SOURCE EXCERPT:
— START —

Fortunately, the knights quickly came to my rescue, before their party cleric was ripped to shreds.
As this was our first combat there was a fair amount of confusion, but the Knights soon found their footing. The key moment for me here was when Rone, sensing my somewhat growing distress at being dismembered, decided to drop the vile plant creature with a shocking grasp spell. I shamelessly metagamed and cried out that shambling mounds are immune to electricity. Casting on the fly, he altered his spell into an acid arrow at the last moment. Striking the creature in the throat with a corrosive bolt, Rone’s strike burnt through its neck and its head dropped to the alley with a sickening wet “sploosh”. Headless, the mound blundered randomly down the maze of alleys and sewers where it slowly took its time to die. Fortunately, the sound of its wandering death throws provided exactly the diversion we needed to escape the oncoming watch.
At least for the moment.
I should explain that in order to cast spells, Rone had to memorize a rather daunting looking star chart, which was, fortunately for us, child’s play for Rone. Sparky’s spells were grade-A throughout the game.
. . . and wandered into a shrieker plant! Doh! Now, with the bio-alarm ringing throughout the back alleys the watch was alerted to our presence and time quickly became even more of the essence. Fortunately, the Knights of the Moonlit Cabbage do not need to stoop to stealth.

— END —

[Pointing records for screenshots and webpages]
— START —

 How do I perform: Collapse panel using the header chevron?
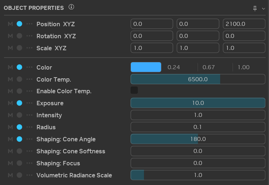(x=264, y=8)
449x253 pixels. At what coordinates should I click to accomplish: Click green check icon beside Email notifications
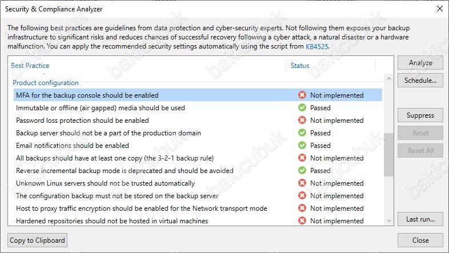[302, 145]
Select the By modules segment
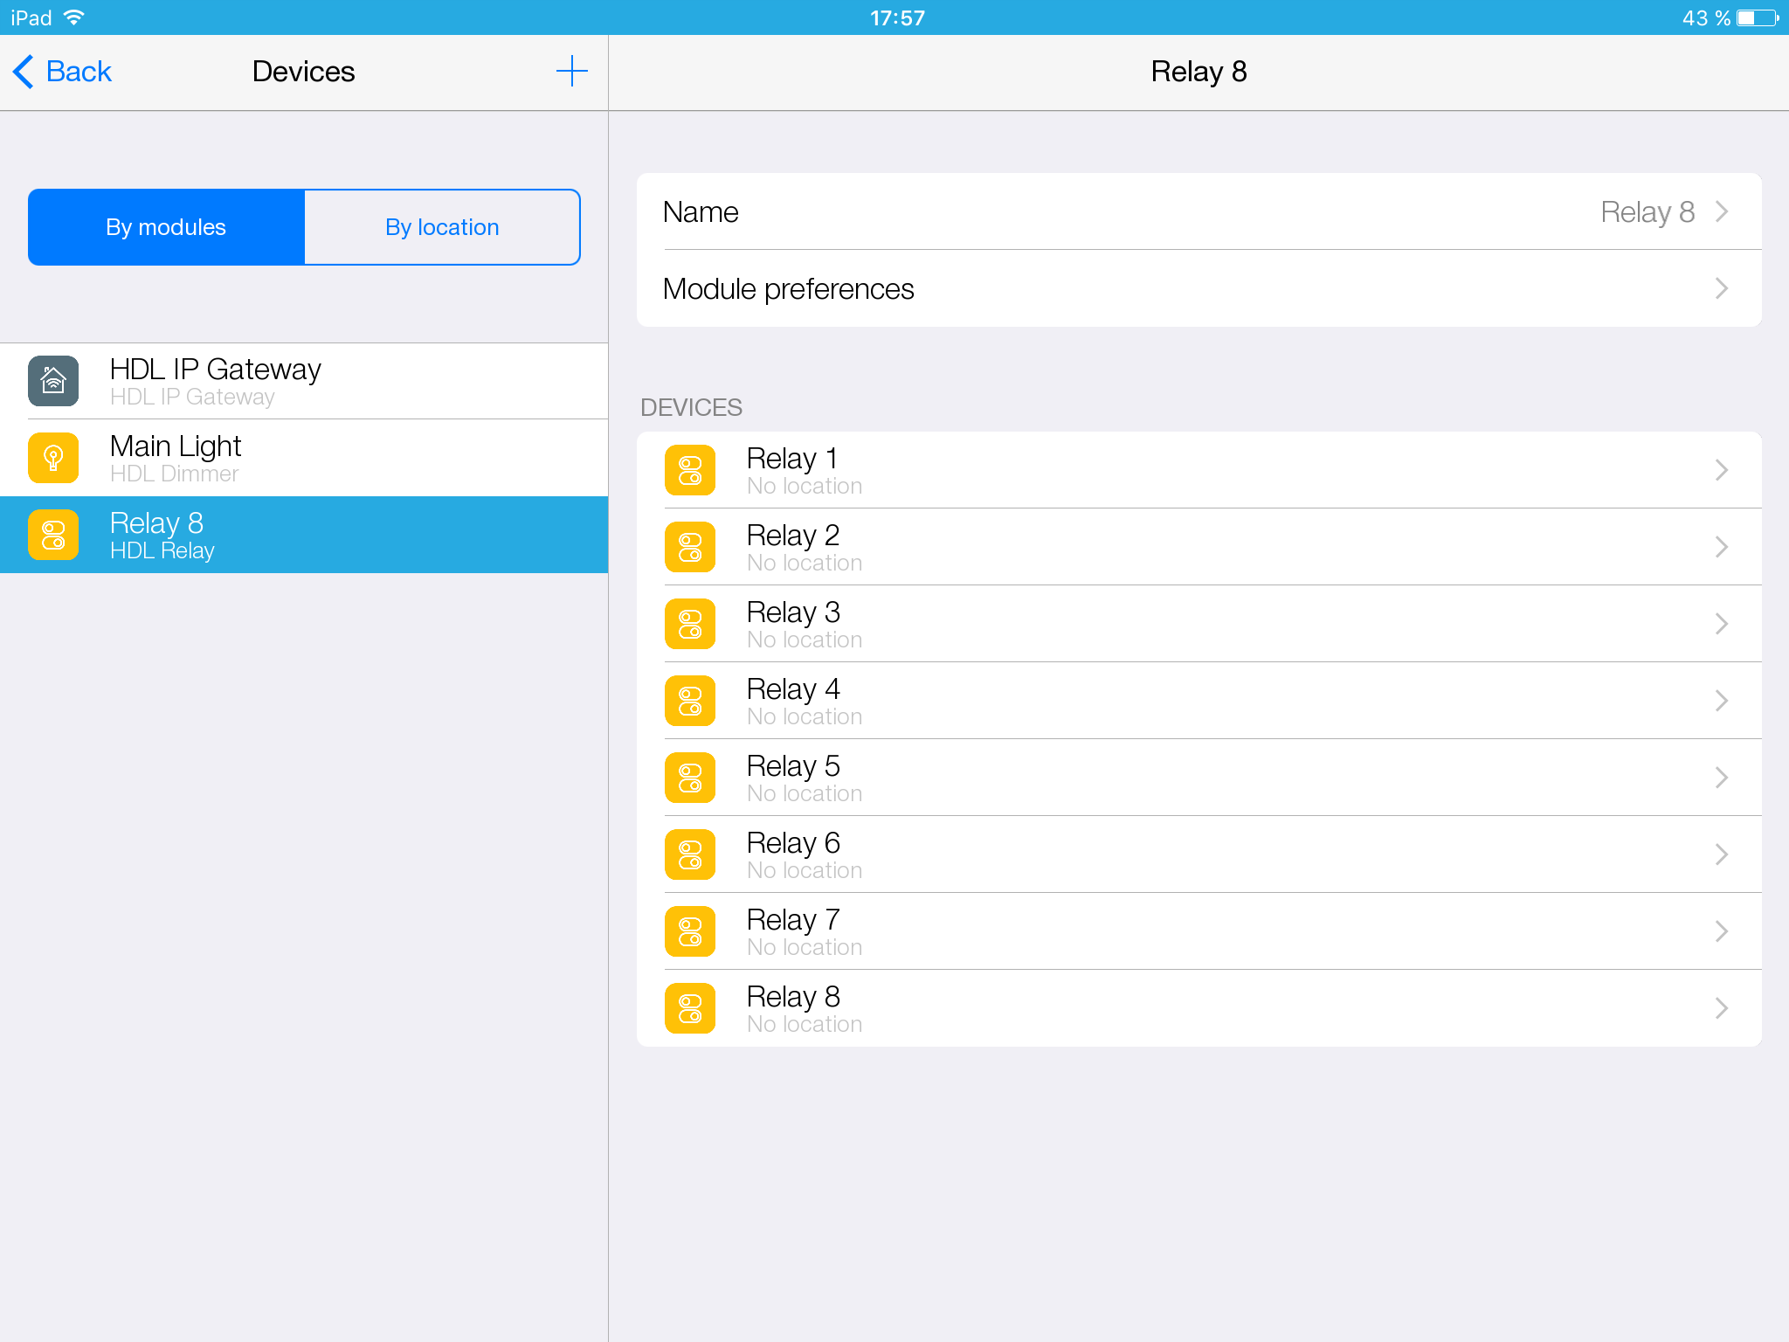 point(166,227)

— END —

EXERCISE TASKS:
**a.** In the game session account, what spell did Rone switch to at the last moment instead of shocking grasp?
**b.** Reproduce the part of the game session account between "As this was" and "for the moment.", inclusive.

THE ANSWERS:
**a.** An acid arrow.

**b.**
As this was our first combat there was a fair amount of confusion, but the Knights soon found their footing. The key moment for me here was when Rone, sensing my somewhat growing distress at being dismembered, decided to drop the vile plant creature with a shocking grasp spell. I shamelessly metagamed and cried out that shambling mounds are immune to electricity. Casting on the fly, he altered his spell into an acid arrow at the last moment. Striking the creature in the throat with a corrosive bolt, Rone’s strike burnt through its neck and its head dropped to the alley with a sickening wet “sploosh”. Headless, the mound blundered randomly down the maze of alleys and sewers where it slowly took its time to die. Fortunately, the sound of its wandering death throws provided exactly the diversion we needed to escape the oncoming watch.
At least for the moment.